2021年06月18日 星期五 上午10:30 | 2 小時| (UTC+08:00)台北
會議號:184 943 4771
密碼:sJbYYm2EM57
Based on Komogorov’s Representation Theorem (1957), any multivariate scalar function can be expressed as a linear combination of a finite number of inner functions embedded inside another superposition of outer functions. Cybenko (1989) turned the function representation into a function approximation problem and developed a Universal Approximation Theorem such that a multivariate scalar function can be approximated by a superposition of sigmoid functions. Barron (1993) later proved that this approximation error can be tightly bounded by the number of sigmoid. This is later known to be related to the representation power of neural networks. In order to make the function learnable for some practical applications, we cast the classical function approximation problems into a regression setting using deep neural networks (DNNs) such that DNN parameters can be estimated with machine learning algorithms. We first prove some theorems to generalize the Universal Approximation Theorem from sigmoid to DNNs and from vector-to-scalar to vector-to-vector regression. We will call this process deep regression. We also show that the generalization loss or regression error in machine learning can be decomposed into three terms, an approximation error, an estimation error and an optimization error, such that each of them can be individually bounded tightly. Next, we formulate some classical spectral mapping problems, such as speech enhancement and source separation, as deep regression and incorporate the emerging big data paradigm to simulate a large collection of input/output vector pairs for high-dimension nonlinear regression. In a series of experiments, we validate our theory in terms of representation and generalization powers in learning. Our developed theorems also provide some guidelines for parameter and architecture selections in DNN design. As a result, DNN-enhanced speech usually demonstrates good quality and clear intelligibility under adverse acoustic conditions. Finally, the proposed deep regression framework was also tested on recent challenging tasks in CHiME-2, CHiME-4, CHiME-5, CHiME-6, REVERB and DIHARD III. Leveraging upon the top speech quality achieved in microphone array speech enhancement, separation and dereverberation, our teams scored the lowest error rates in all the six evaluated scenarios.
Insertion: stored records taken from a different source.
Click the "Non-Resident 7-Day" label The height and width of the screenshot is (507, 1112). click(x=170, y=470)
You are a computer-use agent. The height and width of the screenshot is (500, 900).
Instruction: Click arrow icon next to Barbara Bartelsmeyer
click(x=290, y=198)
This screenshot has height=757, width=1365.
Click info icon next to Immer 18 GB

Chin-Hui Lee is a professor at School of Electrical and Computer Engineering, Georgia Institute of Technology. Before joining academia in 2001, he had accumulated 20 years of industrial experience ending in Bell Laboratories, Murray Hill, as a Distinguished Member of Technical Staff and Director of the Dialogue Systems Research Department. Dr. Lee is a Fellow of the IEEE and a Fellow of ISCA. He has published over 500 papers and 30 patents, with more than 50,000 citations and an h-index of 80 on Google Scholar. He received numerous awards, including the Bell Labs President's Gold Award in 1998. He won the SPS's 2006 Technical Achievement Award for “Exceptional Contributions to the Field of Automatic Speech Recognition''. In 2012 he gave an ICASSP plenary talk on the future of automatic speech recognition. In the same year he was awarded the ISCA Medal in scientific achievement for “pioneering and seminal contributions to the principles and practice of automatic speech and speaker recognition''. His papers on deep regression were highly cited and won a recent Best Paper Award from IEEE SPS.